-- Extract provided follows --

High blood pressure at night increases risk of memory decline
15 April 2020
Research from the US has found that people with high blood pressure that gets even higher at night are at increased risk of vascular disease and memory loss. The research was published in the scientific journal, Neurology, today (Wednesday 15 April).
What is dipping?
A person’s blood pressure usually goes down at night. This phenomenon is known as dipping.
But for some people, particularly those with high blood pressure, night–time blood pressure can stay the same or even increase.
Who did the scientists study?
The researchers studied 435 people living in Maracaibo, North West Venezuela. The study volunteers recorded their own blood pressure for 24 hours a day. They did this by wearing a device that took their pressure every 15 minutes during the day and every 30 minutes at night.
The participants also had brains scans and undertook memory tests.
The researchers then looked at the effect of high blood pressure and night-time dipping status on a key marker of blood supply related damage to the brain, and people’s memory skills.
What did they find?
Nearly 60% of the study volunteers had high blood pressure. 10% of volunteers were reverse dippers – their blood pressure went up at night – and 40% were non–dippers – their blood pressure stayed the same.
They found that having high blood pressure and increased blood pressure at night is linked to increased signs of vascular disease in the brain and worsened memory.

-- Extract provided concluded --

### Exercises to complete
a - List the question headings in the night-time blood pressure article above.
b - Write the next part of the night-time blood pressure article above, picking up after its final sentence.

-- Dataset entries follows --

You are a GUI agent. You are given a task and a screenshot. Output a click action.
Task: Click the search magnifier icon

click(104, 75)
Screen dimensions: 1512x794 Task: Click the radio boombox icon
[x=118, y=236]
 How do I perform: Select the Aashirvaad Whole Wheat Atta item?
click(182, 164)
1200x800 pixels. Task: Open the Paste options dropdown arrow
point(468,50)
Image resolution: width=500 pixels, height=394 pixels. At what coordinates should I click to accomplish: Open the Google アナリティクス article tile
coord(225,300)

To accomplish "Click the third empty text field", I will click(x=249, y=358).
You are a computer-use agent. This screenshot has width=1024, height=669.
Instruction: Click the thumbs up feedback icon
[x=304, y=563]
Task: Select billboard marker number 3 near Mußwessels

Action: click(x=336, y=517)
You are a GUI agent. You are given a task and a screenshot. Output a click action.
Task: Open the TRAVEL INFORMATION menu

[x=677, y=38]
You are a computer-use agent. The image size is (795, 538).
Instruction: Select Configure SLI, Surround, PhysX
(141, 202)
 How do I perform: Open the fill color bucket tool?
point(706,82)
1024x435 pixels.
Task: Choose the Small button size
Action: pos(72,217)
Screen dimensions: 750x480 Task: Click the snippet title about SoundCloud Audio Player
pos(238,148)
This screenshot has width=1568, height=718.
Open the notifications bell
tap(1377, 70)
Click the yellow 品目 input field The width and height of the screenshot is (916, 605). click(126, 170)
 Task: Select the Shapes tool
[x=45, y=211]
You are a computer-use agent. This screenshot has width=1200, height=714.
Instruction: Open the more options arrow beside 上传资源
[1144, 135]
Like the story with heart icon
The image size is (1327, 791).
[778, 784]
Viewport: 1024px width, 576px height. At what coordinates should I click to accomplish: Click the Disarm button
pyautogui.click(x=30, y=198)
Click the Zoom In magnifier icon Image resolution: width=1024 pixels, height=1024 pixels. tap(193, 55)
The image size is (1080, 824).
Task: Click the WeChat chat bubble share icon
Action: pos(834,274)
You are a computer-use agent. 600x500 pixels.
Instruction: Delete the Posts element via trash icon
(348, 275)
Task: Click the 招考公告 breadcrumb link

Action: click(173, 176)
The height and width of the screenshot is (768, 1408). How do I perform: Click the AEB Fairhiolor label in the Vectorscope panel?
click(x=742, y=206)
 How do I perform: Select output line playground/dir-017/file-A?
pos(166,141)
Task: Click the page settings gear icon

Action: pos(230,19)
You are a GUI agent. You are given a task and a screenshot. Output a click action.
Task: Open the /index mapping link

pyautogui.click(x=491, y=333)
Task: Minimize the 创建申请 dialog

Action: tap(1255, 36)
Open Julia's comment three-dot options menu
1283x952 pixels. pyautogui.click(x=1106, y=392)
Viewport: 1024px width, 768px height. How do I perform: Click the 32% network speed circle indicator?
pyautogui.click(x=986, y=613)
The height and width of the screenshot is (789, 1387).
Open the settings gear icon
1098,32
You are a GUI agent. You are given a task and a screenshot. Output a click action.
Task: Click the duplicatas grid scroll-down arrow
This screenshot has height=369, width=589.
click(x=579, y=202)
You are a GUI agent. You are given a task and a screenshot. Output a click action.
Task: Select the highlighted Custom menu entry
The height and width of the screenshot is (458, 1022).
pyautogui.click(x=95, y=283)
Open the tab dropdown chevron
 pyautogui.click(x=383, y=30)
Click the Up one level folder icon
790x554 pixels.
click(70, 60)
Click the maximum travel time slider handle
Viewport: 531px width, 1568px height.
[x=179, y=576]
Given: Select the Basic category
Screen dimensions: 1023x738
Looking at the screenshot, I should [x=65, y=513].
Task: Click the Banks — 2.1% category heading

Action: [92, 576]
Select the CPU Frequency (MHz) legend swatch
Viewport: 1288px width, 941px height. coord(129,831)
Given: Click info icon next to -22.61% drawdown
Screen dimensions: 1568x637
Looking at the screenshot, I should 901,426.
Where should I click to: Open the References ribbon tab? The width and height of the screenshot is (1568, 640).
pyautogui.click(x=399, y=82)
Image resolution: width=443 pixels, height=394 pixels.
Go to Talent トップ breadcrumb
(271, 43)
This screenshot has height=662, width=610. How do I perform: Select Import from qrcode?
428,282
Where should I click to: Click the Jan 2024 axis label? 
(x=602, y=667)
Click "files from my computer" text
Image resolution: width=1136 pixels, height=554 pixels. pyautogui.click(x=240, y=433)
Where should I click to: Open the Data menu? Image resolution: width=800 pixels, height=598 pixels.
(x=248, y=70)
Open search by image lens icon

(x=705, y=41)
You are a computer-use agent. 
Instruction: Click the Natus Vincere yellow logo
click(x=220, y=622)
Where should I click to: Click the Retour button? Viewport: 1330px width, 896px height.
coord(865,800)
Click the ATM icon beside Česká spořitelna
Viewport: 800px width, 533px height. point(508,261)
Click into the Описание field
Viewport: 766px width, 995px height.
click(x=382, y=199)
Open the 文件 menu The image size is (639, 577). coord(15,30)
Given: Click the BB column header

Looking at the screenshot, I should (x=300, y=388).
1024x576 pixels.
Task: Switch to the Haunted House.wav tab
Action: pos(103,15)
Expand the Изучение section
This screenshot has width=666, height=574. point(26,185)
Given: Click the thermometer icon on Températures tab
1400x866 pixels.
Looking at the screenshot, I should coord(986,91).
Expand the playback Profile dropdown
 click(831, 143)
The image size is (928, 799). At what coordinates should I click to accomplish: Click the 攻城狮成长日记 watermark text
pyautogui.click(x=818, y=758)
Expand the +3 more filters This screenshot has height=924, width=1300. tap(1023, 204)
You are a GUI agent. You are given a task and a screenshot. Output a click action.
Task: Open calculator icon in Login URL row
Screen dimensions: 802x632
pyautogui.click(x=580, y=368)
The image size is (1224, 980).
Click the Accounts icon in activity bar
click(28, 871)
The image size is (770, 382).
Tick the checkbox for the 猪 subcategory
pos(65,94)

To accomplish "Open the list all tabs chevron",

-- Dataset entries concluded --

### Results in order
a -
What is dipping?
Who did the scientists study?
What did they find?

b -
The size of small lesions in brain tissue, known as white matter hyperintensities, was linked to the effect of dipping status and hypertension on memory scores.
What our expert said:
Dr Sara Imarisio, Head of Research at Alzheimer’s Research UK, said:
“High blood pressure, particularly in midlife, is a strong risk factor for dementia. While age and genetics play an important role, research also shows that up to a third of our risk for dementia may be modifiable. In other words, dementia isn’t an inevitable part of getting older.
“This study suggests that it’s not just daytime blood pressure that affects dementia risk but blood pressure levels throughout the day and night. Although the phenomenon of reverse dipping during the night is an accepted measure of cardiovascular risk, the affect that reverse dipping has on dementia risk is a relatively understudied area of research.
“In times like this, it’s especially important we retain a healthy lifestyle for all aspects of our health. What’s good for the heart is also good for the brain. As well as maintaining a healthy blood pressure, the best evidence suggests that not smoking, only drinking in moderation, staying mentally and physically active, eating a balanced diet, and keeping cholesterol levels in check can all help to keep our brains healthy as we age.”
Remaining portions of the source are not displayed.